Personal information
- Born: 5 July 1984 (age 41) Inowrocław, Poland
- Nationality: Polish
- Listed height: 178 cm (5 ft 10 in)
- Listed weight: 195 lb (88 kg)

Career information
- Playing career: 2001–2021
- Position: Point guard
- Number: 7

Career history

Playing
- 2001–2005: Noteć Inowrocław
- 2005–2006: Polpak Świecie
- 2006–2007: Sportino Inowrocław
- 2007–2008: Polonia Warszawa
- 2008–2009: Stal Ostrów Wielkopolski
- 2009–2010: Anwil Włocławek
- 2010–2011: Asseco Prokom Gdynia
- 2011–2013: Anwil Włocławek
- 2013–2014: Mykolaiv
- 2014–2016: AZS Koszalin
- 2016–2021: Asseco Gdynia / Arka Gdynia

Coaching
- 2021–2022: Arka Gdynia (assistant)
- 2022–2023: Arka Gdynia
- 2023–2024: Astoria Bydgoszcz
- 2024–2025: Arka Gdynia (assistant)

Career highlights
- Polish League champion (2011); Polish League Top Scorer (2017); 2× All-Polish League Team (2010, 2017); Polish League Best Defender (2013); 2× Plosh League's Best Polish Player (2010, 2017); Polish League assists leader (2010); Polish league steals leader (2012);

= Krzysztof Szubarga =

Polish basketball player (born 1984)

Krzysztof Szubarga (born 5 July 1984) is a Polish professional basketball coach and former player. Standing at 1.78 m tall, he mainly plays at the point guard position. He was most recently was an assistant coach for Arka Gdynia.

==Professional career==
Szubarga has the majority of his career in the Polish Basketball League.
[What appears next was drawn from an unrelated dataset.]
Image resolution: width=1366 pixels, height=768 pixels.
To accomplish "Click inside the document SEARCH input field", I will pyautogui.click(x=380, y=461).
He broke into the league as a 17-year-old and saw action off the bench in the 2001–02 with Inowrocław KS Noteć. Since that time, he has played for several teams and helped Polpak Świecie to a third-place league finish in 2005–06. He played his most recent season, 2008–09, for Stal Ostrów Wielkopolski and averaged a career high 12.3 points, 3.5 rebounds, and 4.5 assists per game.

==National team career==
Szubarga was also a member of the senior Polish national basketball team. He was selected to play for the host Polish team at the EuroBasket 2009, his first appearance in a major tournament for the national team.

==Coaching career==
Following retirement, he has started his coaching career by becoming assistant coach for Arka Gdynia of the PLK. On 29 July 2022 he was announced as the new head coach for the Arka Gdynia. On 18 May 2023 he was announced as the new head coach for the Astoria Bydgoszcz.